Weill Cornell Medicine researchers have found that immune cells that process food and bacterial antigens in the intestines control the intestinal population of fungi. Defects in the fungus-fighting abilities of these cells may contribute to some cases of Crohn's disease and other forms of inflammatory bowel disease (IBD), note the scientists.
The study (“CX3CR1+ Mononuclear Phagocytes Control Immunity to Intestinal Fungi”), published in Science, shows a strong connection between fungi, immunity, and intestinal inflammation and suggest a new, targeted treatment strategy for IBD, adds the research team.
“Intestinal fungi are an important component of the microbiota, and recent studies have unveiled their potential in modulating host immune homeostasis and inflammatory disease. Nonetheless, the mechanisms governing immunity to gut fungal communities (mycobiota) remain unknown. We identified CX3CR1+ mononuclear phagocytes (MNPs) as being essential for the initiation of innate and adaptive immune responses to intestinal fungi. CX3CR1+ MNPs express antifungal receptors and activate antifungal responses in a Syk-dependent manner,” write the scientists.
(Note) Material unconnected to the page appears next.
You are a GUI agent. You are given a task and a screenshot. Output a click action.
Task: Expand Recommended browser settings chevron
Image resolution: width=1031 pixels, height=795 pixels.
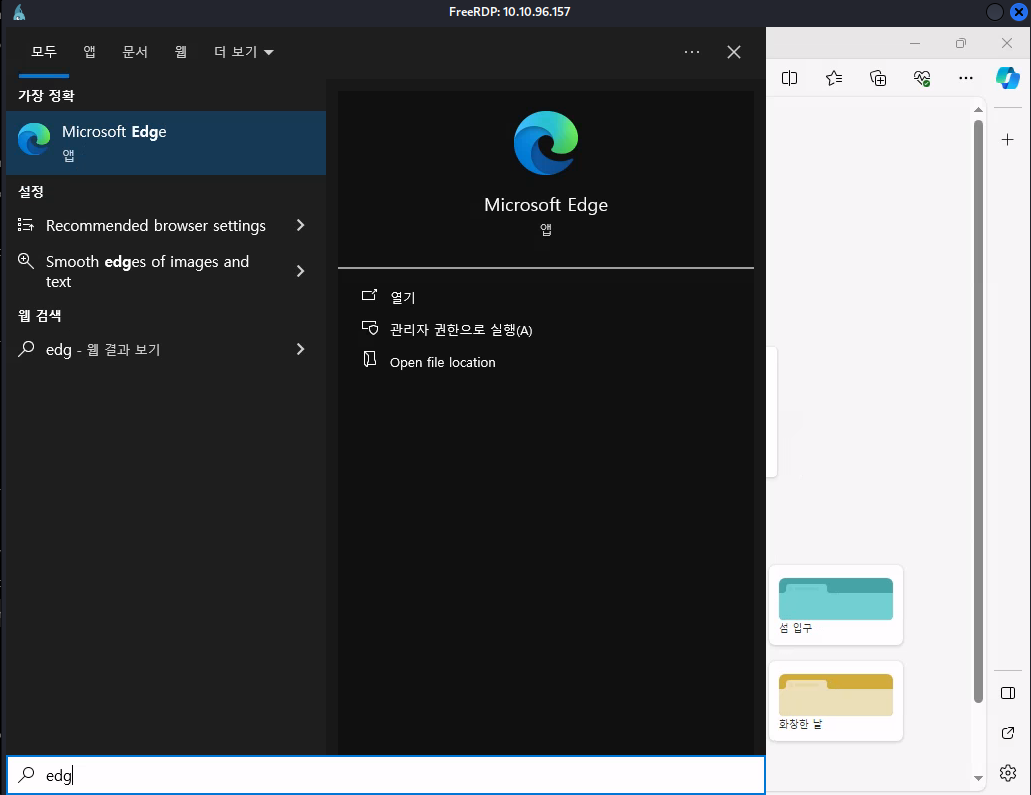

“Genetic ablation of CX3CR1+ MNPs in mice led to changes in gut fungal communities and to severe colitis that was rescued by antifungal treatment. In Crohn’s disease patients, a missense mutation in the gene encoding CX3CR1 was identified and found to be associated with impaired antifungal responses. These results unravel a role of CX3CR1+ MNPs in mediating interactions between intestinal mycobiota and host immunity at steady state and during inflammatory disease.”
“After discovering that fungi might be involved in the pathology of IBD, one of the big questions in the field has been how to identify patients who would benefit from antifungal co-therapy, and our finding suggests a way to do that,” said senior author Iliyan Iliev, Ph.D., an assistant professor of microbiology and immunology in medicine at Weill Cornell Medicine and a scientist at the Jill Roberts Institute for Research in Inflammatory Bowel Disease.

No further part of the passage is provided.